Correlation of MYB-NFIB fusion expression with gene enrichment associated in interferon (IFN) signaling pathway. (A), Reactome pathway enrichment analysis of 215 annotated genes (FDR < 0.05) found in the MYB^wt versus MYB-NFIB fusion differential gene expression analysis. The x-axis indicates the proportion of genes from this set contained in each pathway’s gene set. Twenty-two IFN pathway-associated genes were found in all. (B), Heat-map representation of the normalized and centered gene expression data of the 22 IFN signaling pathway-associated genes.
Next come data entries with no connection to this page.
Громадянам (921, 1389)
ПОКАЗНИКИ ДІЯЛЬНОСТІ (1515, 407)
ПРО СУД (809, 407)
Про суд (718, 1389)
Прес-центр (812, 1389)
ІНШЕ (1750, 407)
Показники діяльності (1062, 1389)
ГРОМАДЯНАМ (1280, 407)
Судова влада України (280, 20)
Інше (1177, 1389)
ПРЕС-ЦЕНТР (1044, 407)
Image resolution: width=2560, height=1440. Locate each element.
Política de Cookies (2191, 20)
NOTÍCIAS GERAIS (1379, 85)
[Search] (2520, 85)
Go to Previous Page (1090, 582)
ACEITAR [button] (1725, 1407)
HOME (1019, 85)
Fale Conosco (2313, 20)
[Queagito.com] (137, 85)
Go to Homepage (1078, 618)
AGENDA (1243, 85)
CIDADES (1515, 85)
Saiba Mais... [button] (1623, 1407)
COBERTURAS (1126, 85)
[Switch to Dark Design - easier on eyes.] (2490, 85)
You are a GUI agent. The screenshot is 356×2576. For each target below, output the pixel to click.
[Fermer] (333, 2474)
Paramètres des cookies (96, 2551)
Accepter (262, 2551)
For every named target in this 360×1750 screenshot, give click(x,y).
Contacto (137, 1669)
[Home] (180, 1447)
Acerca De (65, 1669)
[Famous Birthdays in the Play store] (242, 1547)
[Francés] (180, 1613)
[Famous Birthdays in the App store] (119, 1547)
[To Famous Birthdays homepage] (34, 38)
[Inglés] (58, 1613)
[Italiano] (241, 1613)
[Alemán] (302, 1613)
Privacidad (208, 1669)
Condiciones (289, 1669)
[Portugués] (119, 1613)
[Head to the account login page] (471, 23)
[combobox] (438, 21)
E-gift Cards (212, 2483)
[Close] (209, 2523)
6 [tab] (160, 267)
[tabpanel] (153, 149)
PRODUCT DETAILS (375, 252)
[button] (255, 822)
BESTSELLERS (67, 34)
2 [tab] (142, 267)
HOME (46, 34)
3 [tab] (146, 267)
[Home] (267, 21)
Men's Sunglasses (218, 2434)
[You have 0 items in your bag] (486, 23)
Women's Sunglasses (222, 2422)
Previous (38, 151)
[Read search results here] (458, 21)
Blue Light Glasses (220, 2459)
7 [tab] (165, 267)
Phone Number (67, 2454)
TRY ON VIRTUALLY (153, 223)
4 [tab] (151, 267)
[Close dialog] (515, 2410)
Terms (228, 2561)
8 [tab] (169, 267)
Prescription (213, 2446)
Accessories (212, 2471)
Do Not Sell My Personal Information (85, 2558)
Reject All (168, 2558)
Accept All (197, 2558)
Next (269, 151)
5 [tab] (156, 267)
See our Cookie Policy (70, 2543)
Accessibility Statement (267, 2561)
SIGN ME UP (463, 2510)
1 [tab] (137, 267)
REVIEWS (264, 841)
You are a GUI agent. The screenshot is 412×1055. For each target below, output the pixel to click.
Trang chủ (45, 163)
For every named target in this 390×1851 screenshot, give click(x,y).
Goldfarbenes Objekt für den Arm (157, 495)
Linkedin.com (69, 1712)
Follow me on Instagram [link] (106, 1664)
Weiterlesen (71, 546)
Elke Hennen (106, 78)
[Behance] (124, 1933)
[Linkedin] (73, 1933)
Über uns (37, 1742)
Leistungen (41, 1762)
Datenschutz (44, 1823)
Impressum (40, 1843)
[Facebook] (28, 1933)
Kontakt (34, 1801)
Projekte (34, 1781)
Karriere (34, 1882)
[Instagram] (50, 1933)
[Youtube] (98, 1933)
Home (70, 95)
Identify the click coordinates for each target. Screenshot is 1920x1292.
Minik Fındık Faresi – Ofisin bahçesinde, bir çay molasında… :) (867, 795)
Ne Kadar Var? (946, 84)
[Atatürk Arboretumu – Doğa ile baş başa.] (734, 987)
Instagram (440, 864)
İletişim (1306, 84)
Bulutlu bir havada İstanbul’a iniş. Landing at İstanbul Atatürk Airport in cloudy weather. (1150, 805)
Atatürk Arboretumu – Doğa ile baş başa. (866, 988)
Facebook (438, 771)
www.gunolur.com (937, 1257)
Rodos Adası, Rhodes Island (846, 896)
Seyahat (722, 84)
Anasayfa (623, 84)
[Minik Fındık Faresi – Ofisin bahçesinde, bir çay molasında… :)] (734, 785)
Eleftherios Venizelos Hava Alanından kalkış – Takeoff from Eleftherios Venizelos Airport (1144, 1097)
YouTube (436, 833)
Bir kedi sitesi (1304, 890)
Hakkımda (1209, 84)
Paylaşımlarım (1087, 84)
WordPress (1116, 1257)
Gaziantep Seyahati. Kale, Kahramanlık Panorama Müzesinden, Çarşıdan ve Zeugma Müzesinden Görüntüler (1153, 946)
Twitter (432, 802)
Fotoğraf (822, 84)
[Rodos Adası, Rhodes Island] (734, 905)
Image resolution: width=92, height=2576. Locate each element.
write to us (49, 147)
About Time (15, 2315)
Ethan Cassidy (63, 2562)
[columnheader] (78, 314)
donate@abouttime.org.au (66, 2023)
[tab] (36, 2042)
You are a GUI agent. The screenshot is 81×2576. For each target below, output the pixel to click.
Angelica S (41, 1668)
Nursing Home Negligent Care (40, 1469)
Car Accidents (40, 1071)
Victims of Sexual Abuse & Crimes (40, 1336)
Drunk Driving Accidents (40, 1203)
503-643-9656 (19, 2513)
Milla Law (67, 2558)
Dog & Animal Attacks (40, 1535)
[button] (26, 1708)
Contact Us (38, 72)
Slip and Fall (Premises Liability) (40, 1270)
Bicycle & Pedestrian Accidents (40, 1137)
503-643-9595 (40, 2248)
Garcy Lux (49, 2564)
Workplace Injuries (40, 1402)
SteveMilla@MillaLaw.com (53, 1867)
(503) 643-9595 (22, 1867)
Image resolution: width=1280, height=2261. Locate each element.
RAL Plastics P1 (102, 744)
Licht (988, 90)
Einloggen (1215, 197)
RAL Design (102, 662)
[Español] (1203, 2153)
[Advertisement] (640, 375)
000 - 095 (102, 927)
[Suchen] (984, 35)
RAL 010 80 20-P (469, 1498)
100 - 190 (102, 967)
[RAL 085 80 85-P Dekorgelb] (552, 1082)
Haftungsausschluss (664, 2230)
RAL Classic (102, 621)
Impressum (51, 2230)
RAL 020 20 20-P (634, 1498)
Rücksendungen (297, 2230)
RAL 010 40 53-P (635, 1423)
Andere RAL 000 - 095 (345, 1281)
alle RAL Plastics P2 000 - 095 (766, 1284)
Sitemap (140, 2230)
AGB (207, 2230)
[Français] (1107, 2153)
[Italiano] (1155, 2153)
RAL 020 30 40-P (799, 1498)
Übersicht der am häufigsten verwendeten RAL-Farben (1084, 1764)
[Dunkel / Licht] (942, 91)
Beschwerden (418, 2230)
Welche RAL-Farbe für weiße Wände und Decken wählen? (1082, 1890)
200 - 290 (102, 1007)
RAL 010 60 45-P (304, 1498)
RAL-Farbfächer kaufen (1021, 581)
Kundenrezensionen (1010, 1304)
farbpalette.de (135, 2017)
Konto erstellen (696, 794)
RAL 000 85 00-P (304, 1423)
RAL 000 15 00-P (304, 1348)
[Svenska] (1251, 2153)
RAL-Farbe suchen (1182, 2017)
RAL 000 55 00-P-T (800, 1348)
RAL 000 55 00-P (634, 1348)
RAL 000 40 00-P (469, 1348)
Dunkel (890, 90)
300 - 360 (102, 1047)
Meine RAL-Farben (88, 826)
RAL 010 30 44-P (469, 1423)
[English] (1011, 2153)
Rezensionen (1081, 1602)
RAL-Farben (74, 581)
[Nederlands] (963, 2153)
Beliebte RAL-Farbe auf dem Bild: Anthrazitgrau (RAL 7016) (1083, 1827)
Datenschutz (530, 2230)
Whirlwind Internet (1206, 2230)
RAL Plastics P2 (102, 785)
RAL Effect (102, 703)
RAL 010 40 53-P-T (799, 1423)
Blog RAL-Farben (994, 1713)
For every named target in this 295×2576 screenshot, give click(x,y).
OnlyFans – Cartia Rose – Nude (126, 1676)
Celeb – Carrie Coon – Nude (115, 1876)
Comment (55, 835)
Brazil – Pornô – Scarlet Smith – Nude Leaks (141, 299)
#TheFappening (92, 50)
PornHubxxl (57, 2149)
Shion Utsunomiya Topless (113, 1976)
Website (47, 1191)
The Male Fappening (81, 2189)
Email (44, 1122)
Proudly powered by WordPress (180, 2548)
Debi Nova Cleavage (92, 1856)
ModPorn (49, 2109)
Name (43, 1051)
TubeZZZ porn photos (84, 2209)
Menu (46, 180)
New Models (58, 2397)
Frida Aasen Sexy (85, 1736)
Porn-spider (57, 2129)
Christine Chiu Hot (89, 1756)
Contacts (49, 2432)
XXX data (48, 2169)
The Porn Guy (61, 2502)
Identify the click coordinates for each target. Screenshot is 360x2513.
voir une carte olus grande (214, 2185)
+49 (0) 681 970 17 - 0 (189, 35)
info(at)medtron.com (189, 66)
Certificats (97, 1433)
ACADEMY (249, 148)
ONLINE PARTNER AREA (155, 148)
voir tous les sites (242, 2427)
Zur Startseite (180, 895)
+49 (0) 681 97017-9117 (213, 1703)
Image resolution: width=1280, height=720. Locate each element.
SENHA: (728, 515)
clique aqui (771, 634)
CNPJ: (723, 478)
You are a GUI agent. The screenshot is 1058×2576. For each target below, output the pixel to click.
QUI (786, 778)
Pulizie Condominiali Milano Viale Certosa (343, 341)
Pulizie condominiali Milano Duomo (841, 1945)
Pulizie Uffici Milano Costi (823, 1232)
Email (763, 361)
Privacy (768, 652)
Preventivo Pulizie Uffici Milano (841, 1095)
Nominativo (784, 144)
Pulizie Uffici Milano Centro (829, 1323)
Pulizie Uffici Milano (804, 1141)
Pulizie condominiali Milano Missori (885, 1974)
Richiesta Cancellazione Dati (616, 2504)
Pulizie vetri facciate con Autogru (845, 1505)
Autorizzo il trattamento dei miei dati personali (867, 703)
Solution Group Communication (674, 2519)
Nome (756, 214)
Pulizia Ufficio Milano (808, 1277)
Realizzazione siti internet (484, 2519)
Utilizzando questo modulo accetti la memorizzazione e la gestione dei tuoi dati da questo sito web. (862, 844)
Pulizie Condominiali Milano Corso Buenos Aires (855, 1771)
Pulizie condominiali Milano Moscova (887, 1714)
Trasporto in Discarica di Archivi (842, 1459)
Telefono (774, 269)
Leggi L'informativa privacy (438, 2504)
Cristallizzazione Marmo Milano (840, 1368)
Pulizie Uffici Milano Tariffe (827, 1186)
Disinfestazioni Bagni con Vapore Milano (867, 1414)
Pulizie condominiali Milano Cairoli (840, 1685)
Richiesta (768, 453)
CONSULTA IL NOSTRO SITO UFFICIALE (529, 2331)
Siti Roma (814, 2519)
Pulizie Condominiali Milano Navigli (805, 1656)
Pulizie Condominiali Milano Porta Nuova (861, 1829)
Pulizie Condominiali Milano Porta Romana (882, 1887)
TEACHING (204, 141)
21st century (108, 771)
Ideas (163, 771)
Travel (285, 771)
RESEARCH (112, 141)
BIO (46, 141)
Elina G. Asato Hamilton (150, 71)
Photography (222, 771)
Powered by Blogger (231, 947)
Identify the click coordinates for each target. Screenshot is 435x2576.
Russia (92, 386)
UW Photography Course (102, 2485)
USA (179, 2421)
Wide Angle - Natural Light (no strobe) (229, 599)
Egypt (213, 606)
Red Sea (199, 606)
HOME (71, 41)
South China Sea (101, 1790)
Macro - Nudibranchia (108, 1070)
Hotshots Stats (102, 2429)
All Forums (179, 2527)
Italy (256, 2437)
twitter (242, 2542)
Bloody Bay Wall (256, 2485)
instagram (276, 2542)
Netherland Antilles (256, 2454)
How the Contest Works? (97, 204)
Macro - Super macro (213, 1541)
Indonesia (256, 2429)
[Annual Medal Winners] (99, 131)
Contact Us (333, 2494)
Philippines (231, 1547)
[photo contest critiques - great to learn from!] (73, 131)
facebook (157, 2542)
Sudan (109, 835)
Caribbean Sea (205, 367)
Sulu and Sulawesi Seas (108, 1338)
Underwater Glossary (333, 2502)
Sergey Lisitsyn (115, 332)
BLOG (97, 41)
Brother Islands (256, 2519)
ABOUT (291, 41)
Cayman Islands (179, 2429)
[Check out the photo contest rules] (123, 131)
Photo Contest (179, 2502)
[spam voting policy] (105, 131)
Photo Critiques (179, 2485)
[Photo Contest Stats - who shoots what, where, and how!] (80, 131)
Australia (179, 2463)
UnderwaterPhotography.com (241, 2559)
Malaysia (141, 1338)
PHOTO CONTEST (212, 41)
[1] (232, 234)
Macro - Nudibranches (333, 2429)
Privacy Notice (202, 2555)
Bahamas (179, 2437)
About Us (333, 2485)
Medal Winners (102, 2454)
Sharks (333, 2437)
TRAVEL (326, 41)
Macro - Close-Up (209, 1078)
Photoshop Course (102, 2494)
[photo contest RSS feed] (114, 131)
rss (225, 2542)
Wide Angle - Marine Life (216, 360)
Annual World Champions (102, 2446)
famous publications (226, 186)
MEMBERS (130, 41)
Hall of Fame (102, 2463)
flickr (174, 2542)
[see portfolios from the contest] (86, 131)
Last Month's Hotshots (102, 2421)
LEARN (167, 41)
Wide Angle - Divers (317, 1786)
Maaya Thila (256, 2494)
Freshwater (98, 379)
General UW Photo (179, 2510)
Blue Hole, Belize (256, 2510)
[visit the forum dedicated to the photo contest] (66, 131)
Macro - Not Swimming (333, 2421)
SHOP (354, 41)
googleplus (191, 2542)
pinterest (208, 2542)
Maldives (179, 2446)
Samples and genes were ordered using the hierarchical clustering with complete linkage of their Euclidean distances. Note: one MYB^wt sample was excluded from the overall analysis because its RNA sequencing read counts were too low to be included in the HiSeq4000 input. (C), Validation of the upregulated genes by qPCR. RNA extracted from parental control, MYB^wt or MYB-NFIB fusion cells incubated in dox-media for 24 h were analyzed for the expression of the various gene targets. (D), qPCR analysis of the target genes in HACC-2A cells expressing MYB^wt or MYB-NFIB fusion. (E), RNA extracted from the indicated ACCXs were evaluated for the expression of representative gene targets as shown.

Figure 6

In vivo tumor growth analysis of MYB-NFIB fusion expressing ACC-01 cells. (A), Mice were implanted subcutaneously with parental or stable cell lines of FLAG-tagged MYB^wt or MYB-NFIB fusion constructs as indicated (n = 6–8 each group). Mice were fed with dox containing drinking water. Tumor growth was then assessed up to 11 weeks. Palpable development of tumor at the end of 8 weeks was considered positive tumor growth. (B), Protein extracts from two representative tumors of each group were analyzed for MYB^wt or MYB-NFIB fusion expression by immunoblotting.